Exercise data:
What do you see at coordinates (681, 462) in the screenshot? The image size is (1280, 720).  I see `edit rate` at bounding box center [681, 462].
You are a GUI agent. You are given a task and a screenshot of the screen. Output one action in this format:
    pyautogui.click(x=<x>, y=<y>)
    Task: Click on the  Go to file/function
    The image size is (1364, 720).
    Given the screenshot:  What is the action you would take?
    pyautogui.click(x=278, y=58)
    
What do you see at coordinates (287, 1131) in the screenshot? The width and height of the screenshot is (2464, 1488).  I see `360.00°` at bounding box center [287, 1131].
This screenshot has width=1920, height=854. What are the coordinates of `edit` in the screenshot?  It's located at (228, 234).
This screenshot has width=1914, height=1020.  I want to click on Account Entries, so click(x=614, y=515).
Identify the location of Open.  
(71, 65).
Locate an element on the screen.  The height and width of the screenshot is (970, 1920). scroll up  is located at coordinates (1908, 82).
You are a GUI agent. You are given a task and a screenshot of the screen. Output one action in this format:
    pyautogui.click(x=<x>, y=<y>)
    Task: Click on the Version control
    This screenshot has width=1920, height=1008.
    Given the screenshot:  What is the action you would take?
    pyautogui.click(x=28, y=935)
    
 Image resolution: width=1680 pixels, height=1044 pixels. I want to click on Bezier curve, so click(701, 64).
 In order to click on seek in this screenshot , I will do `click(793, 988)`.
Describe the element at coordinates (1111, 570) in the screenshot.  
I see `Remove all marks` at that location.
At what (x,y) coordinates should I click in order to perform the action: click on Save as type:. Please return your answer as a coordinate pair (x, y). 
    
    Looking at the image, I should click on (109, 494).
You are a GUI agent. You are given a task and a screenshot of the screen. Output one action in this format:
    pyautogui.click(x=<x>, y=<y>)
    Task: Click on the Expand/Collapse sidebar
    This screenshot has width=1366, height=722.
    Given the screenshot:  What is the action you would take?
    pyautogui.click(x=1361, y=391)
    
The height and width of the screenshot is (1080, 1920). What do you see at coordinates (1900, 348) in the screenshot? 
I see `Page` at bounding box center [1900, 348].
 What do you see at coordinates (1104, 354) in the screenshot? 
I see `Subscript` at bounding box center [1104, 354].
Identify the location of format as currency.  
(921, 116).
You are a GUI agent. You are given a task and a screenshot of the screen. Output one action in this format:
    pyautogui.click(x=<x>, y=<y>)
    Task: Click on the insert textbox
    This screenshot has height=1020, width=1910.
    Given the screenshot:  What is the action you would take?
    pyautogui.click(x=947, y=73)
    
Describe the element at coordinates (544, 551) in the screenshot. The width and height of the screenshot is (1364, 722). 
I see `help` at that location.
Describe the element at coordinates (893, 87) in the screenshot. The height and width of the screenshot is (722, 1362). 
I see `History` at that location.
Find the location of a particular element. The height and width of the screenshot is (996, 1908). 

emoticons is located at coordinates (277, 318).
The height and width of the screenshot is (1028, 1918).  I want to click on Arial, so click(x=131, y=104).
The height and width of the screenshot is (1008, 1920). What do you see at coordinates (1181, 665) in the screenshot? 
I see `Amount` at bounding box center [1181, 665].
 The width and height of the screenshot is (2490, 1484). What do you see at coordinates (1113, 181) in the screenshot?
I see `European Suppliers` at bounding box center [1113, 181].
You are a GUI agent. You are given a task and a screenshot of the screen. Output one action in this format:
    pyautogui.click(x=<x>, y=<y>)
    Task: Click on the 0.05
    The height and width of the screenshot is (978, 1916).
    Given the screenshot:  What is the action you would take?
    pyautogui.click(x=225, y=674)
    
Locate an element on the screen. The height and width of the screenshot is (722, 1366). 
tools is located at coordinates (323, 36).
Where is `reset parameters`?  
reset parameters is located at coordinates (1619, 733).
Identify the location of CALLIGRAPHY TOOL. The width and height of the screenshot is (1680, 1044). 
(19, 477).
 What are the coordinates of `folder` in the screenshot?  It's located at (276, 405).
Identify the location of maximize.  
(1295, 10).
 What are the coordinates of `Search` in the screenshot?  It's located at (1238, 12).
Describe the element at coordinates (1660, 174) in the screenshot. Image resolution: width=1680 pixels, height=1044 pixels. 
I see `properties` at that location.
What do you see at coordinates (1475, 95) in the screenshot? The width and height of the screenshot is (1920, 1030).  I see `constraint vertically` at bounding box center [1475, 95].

Written request:
Write out every line of the entries above exactly as they stand, from first to last, changing nothing.

Result of the task:
What do you see at coordinates (681, 462) in the screenshot? The image size is (1280, 720).  I see `edit rate` at bounding box center [681, 462].
You are a GUI agent. You are given a task and a screenshot of the screen. Output one action in this format:
    pyautogui.click(x=<x>, y=<y>)
    Task: Click on the  Go to file/function
    The image size is (1364, 720).
    Given the screenshot:  What is the action you would take?
    pyautogui.click(x=278, y=58)
    
What do you see at coordinates (287, 1131) in the screenshot? The width and height of the screenshot is (2464, 1488).  I see `360.00°` at bounding box center [287, 1131].
This screenshot has width=1920, height=854. What are the coordinates of `edit` in the screenshot?  It's located at (228, 234).
This screenshot has width=1914, height=1020.  I want to click on Account Entries, so click(x=614, y=515).
Identify the location of Open.  
(71, 65).
Locate an element on the screen.  The height and width of the screenshot is (970, 1920). scroll up  is located at coordinates (1908, 82).
You are a GUI agent. You are given a task and a screenshot of the screen. Output one action in this format:
    pyautogui.click(x=<x>, y=<y>)
    Task: Click on the Version control
    This screenshot has width=1920, height=1008.
    Given the screenshot:  What is the action you would take?
    pyautogui.click(x=28, y=935)
    
 Image resolution: width=1680 pixels, height=1044 pixels. I want to click on Bezier curve, so click(701, 64).
 In order to click on seek in this screenshot , I will do `click(793, 988)`.
Describe the element at coordinates (1111, 570) in the screenshot.  
I see `Remove all marks` at that location.
At what (x,y) coordinates should I click in order to perform the action: click on Save as type:. Please return your answer as a coordinate pair (x, y). 
    
    Looking at the image, I should click on (109, 494).
You are a GUI agent. You are given a task and a screenshot of the screen. Output one action in this format:
    pyautogui.click(x=<x>, y=<y>)
    Task: Click on the Expand/Collapse sidebar
    This screenshot has width=1366, height=722.
    Given the screenshot:  What is the action you would take?
    pyautogui.click(x=1361, y=391)
    
The height and width of the screenshot is (1080, 1920). What do you see at coordinates (1900, 348) in the screenshot? 
I see `Page` at bounding box center [1900, 348].
 What do you see at coordinates (1104, 354) in the screenshot? 
I see `Subscript` at bounding box center [1104, 354].
Identify the location of format as currency.  
(921, 116).
You are a GUI agent. You are given a task and a screenshot of the screen. Output one action in this format:
    pyautogui.click(x=<x>, y=<y>)
    Task: Click on the insert textbox
    This screenshot has height=1020, width=1910.
    Given the screenshot:  What is the action you would take?
    pyautogui.click(x=947, y=73)
    
Describe the element at coordinates (544, 551) in the screenshot. The width and height of the screenshot is (1364, 722). 
I see `help` at that location.
Describe the element at coordinates (893, 87) in the screenshot. The height and width of the screenshot is (722, 1362). 
I see `History` at that location.
Find the location of a particular element. The height and width of the screenshot is (996, 1908). 

emoticons is located at coordinates (277, 318).
The height and width of the screenshot is (1028, 1918).  I want to click on Arial, so click(x=131, y=104).
The height and width of the screenshot is (1008, 1920). What do you see at coordinates (1181, 665) in the screenshot? 
I see `Amount` at bounding box center [1181, 665].
 The width and height of the screenshot is (2490, 1484). What do you see at coordinates (1113, 181) in the screenshot?
I see `European Suppliers` at bounding box center [1113, 181].
You are a GUI agent. You are given a task and a screenshot of the screen. Output one action in this format:
    pyautogui.click(x=<x>, y=<y>)
    Task: Click on the 0.05
    The height and width of the screenshot is (978, 1916).
    Given the screenshot:  What is the action you would take?
    pyautogui.click(x=225, y=674)
    
Locate an element on the screen. The height and width of the screenshot is (722, 1366). 
tools is located at coordinates (323, 36).
Where is `reset parameters`?  
reset parameters is located at coordinates (1619, 733).
Identify the location of CALLIGRAPHY TOOL. The width and height of the screenshot is (1680, 1044). 
(19, 477).
 What are the coordinates of `folder` in the screenshot?  It's located at (276, 405).
Identify the location of maximize.  
(1295, 10).
 What are the coordinates of `Search` in the screenshot?  It's located at (1238, 12).
Describe the element at coordinates (1660, 174) in the screenshot. Image resolution: width=1680 pixels, height=1044 pixels. 
I see `properties` at that location.
What do you see at coordinates (1475, 95) in the screenshot? The width and height of the screenshot is (1920, 1030).  I see `constraint vertically` at bounding box center [1475, 95].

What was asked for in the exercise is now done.